> _TASK OBJECTIVE_
Echo each of the lines below word for word, leaving the pictures out of your answer.

[RECORD EXTRACTS start]

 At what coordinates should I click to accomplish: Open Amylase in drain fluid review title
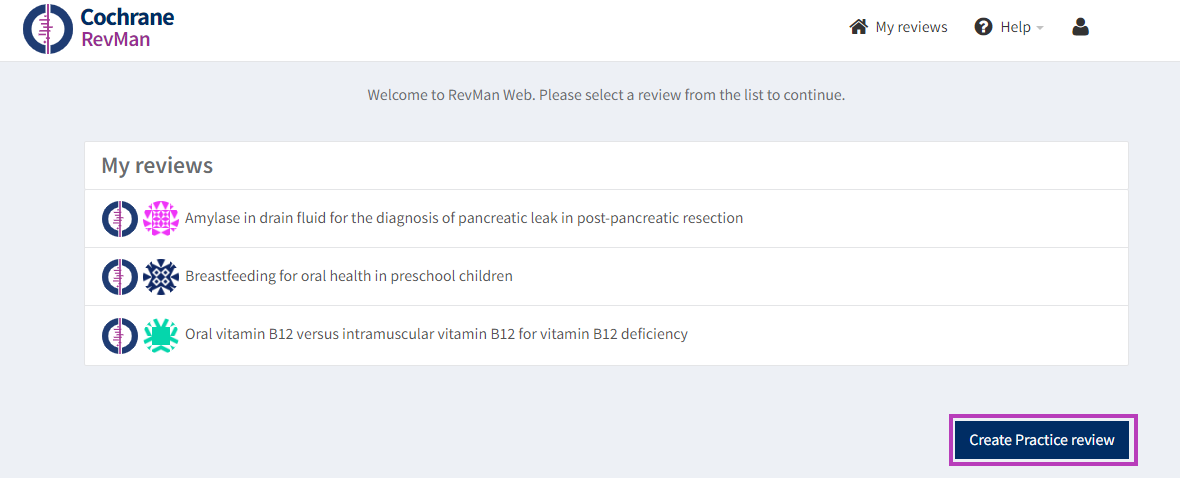[x=464, y=218]
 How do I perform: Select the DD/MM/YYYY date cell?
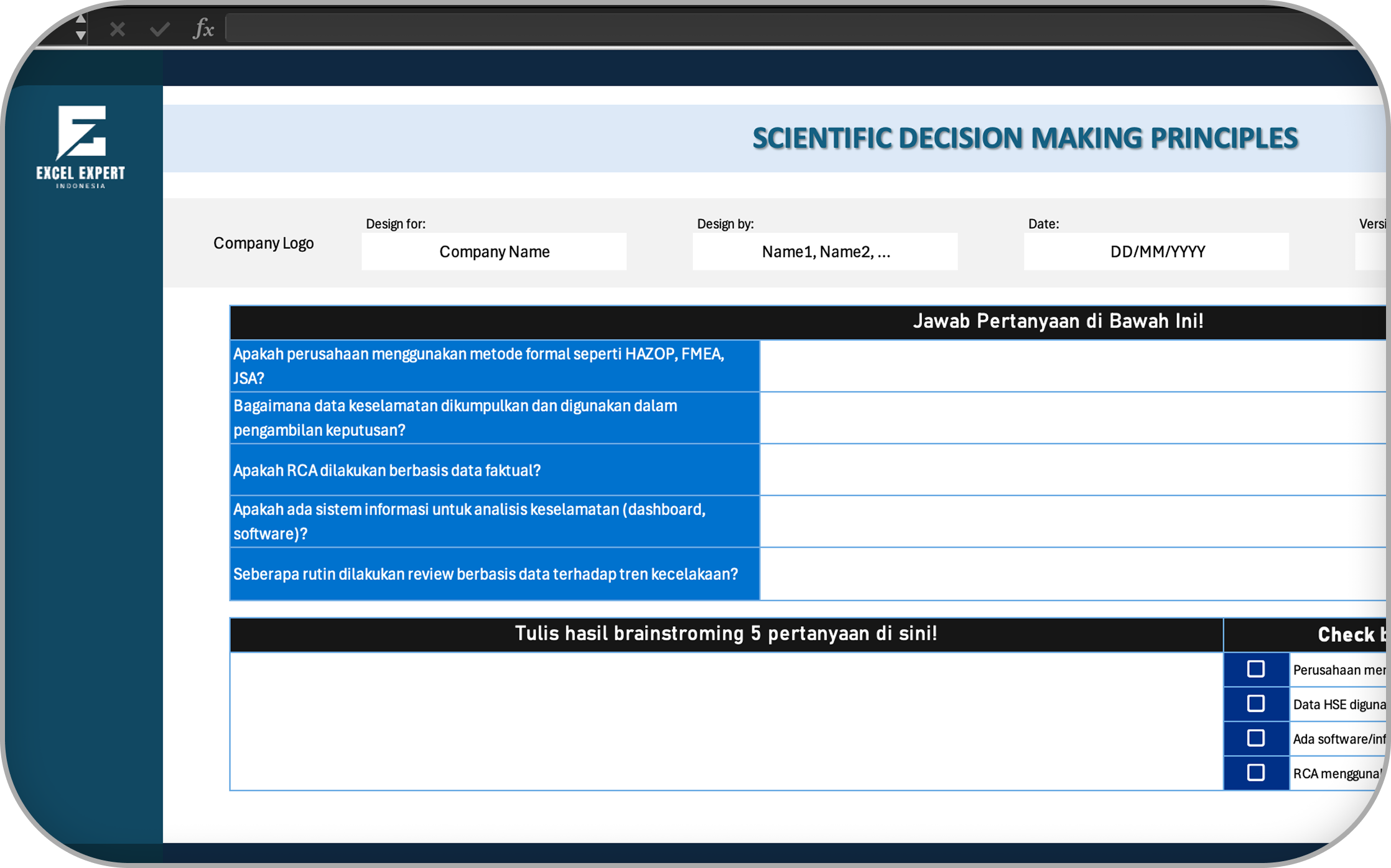1156,252

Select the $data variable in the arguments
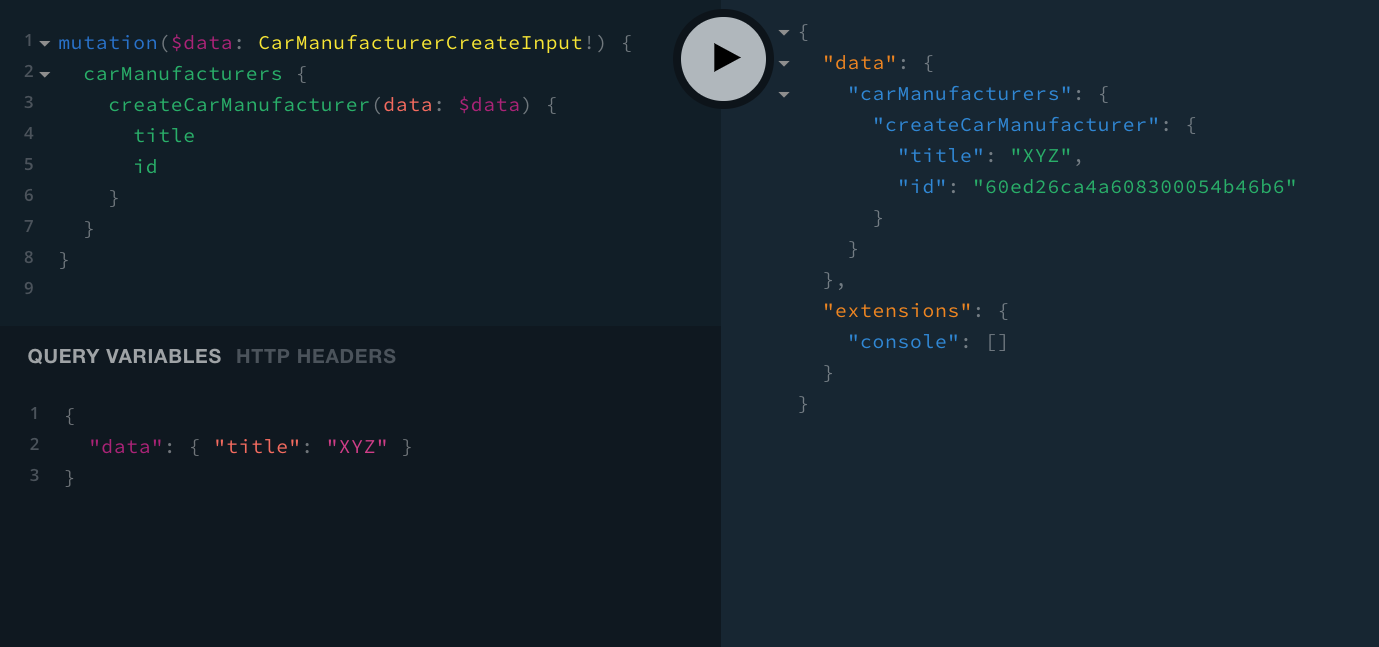pos(489,104)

[RECORD EXTRACTS end]

> _THE SOLUTION_
 At what coordinates should I click to accomplish: Open Amylase in drain fluid review title
[x=464, y=218]
 How do I perform: Select the DD/MM/YYYY date cell?
1156,252

Select the $data variable in the arguments
pos(489,104)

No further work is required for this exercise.